Продублируйте целиком приведенный ниже текст о дворе Наполеона, не меняя в нем ни слова.

ПРЕДЛОЖЕННЫЙ ТЕКСТ:
-=-=-
IX
IX
Если уж говорить о причудах моды, то надо признать, что и двор Наполеона иной раз представлял собой занятное зрелище. С одной стороны, этикет старого двора имитировался с большим старанием, вплоть до приглашения учителей танцев и манер. Немало дворцовых должностей были пожалованы вернувшимся во Францию эмигрантам, помнившим еще старые дореволюционные времена. С другой стороны, новые князья и герцоги были людьми самого простого происхождения, вроде маршала Ланна, c 1808-го – герцога де Монтебелло, в прошлом – ученика красильщика. Его называли Роландом французской армии, он был человеком легендарной отваги, и, в отличие от Мюрата, вовсе не лопался от тщеславия. Именно ему приписывается фраза, которую он якобы сказал в ответ на неумеренные похвалы его воинской доблести:
«Гусар, который не убит в 30 лет, – дрянь, а не гусар!»
Но, понятное дело, особой изысканностью манер он не отличался. А при дворе водились и такие генералы, которые могли обратиться к Наполеону со словами: «Месье сир!» что на русском, вероятно, звучало бы примерно как «Господин Ваше Величество!».
-=-=-
ИСХОДНЫЕ ДАННЫЕ:
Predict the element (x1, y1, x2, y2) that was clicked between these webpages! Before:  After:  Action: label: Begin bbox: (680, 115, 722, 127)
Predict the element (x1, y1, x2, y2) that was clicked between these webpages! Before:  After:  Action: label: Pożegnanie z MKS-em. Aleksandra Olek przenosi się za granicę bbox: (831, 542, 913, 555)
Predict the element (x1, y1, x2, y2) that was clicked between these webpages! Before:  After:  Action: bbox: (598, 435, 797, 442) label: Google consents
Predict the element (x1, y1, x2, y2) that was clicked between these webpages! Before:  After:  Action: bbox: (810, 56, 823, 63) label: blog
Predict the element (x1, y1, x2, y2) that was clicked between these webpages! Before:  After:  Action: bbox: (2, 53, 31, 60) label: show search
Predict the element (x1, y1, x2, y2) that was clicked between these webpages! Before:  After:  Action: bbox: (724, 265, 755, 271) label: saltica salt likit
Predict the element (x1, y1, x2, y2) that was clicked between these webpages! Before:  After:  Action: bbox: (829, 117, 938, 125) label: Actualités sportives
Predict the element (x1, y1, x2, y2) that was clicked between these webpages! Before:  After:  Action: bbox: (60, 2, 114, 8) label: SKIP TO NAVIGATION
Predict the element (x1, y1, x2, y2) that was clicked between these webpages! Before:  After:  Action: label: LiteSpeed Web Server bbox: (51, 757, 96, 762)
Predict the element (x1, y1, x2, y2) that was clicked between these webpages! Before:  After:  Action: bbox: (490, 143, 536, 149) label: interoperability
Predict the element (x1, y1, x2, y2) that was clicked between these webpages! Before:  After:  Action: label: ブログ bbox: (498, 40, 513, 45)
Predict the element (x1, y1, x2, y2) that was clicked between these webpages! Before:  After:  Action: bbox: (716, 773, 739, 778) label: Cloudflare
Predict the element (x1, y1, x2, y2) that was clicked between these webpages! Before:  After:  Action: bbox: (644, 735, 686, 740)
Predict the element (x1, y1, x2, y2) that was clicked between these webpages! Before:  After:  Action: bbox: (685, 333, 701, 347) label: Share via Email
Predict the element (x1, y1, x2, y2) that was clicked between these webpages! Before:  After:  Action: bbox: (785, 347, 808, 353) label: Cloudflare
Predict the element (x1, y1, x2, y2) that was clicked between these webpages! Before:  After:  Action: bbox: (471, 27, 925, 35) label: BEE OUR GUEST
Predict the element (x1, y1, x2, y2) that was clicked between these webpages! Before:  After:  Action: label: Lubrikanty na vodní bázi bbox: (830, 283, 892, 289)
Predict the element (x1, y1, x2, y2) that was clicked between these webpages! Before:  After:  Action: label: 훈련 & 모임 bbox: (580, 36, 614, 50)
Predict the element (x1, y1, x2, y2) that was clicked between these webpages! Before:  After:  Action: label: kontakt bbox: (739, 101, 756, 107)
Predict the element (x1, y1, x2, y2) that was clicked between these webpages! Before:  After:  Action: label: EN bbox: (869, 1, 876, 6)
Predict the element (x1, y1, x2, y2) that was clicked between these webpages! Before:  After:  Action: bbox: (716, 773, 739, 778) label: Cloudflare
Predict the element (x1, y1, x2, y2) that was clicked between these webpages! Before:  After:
-=-=-
ОТВЕТ НИЖЕ:
IX
IX
Если уж говорить о причудах моды, то надо признать, что и двор Наполеона иной раз представлял собой занятное зрелище. С одной стороны, этикет старого двора имитировался с большим старанием, вплоть до приглашения учителей танцев и манер. Немало дворцовых должностей были пожалованы вернувшимся во Францию эмигрантам, помнившим еще старые дореволюционные времена. С другой стороны, новые князья и герцоги были людьми самого простого происхождения, вроде маршала Ланна, c 1808-го – герцога де Монтебелло, в прошлом – ученика красильщика. Его называли Роландом французской армии, он был человеком легендарной отваги, и, в отличие от Мюрата, вовсе не лопался от тщеславия. Именно ему приписывается фраза, которую он якобы сказал в ответ на неумеренные похвалы его воинской доблести:
«Гусар, который не убит в 30 лет, – дрянь, а не гусар!»
Но, понятное дело, особой изысканностью манер он не отличался. А при дворе водились и такие генералы, которые могли обратиться к Наполеону со словами: «Месье сир!» что на русском, вероятно, звучало бы примерно как «Господин Ваше Величество!».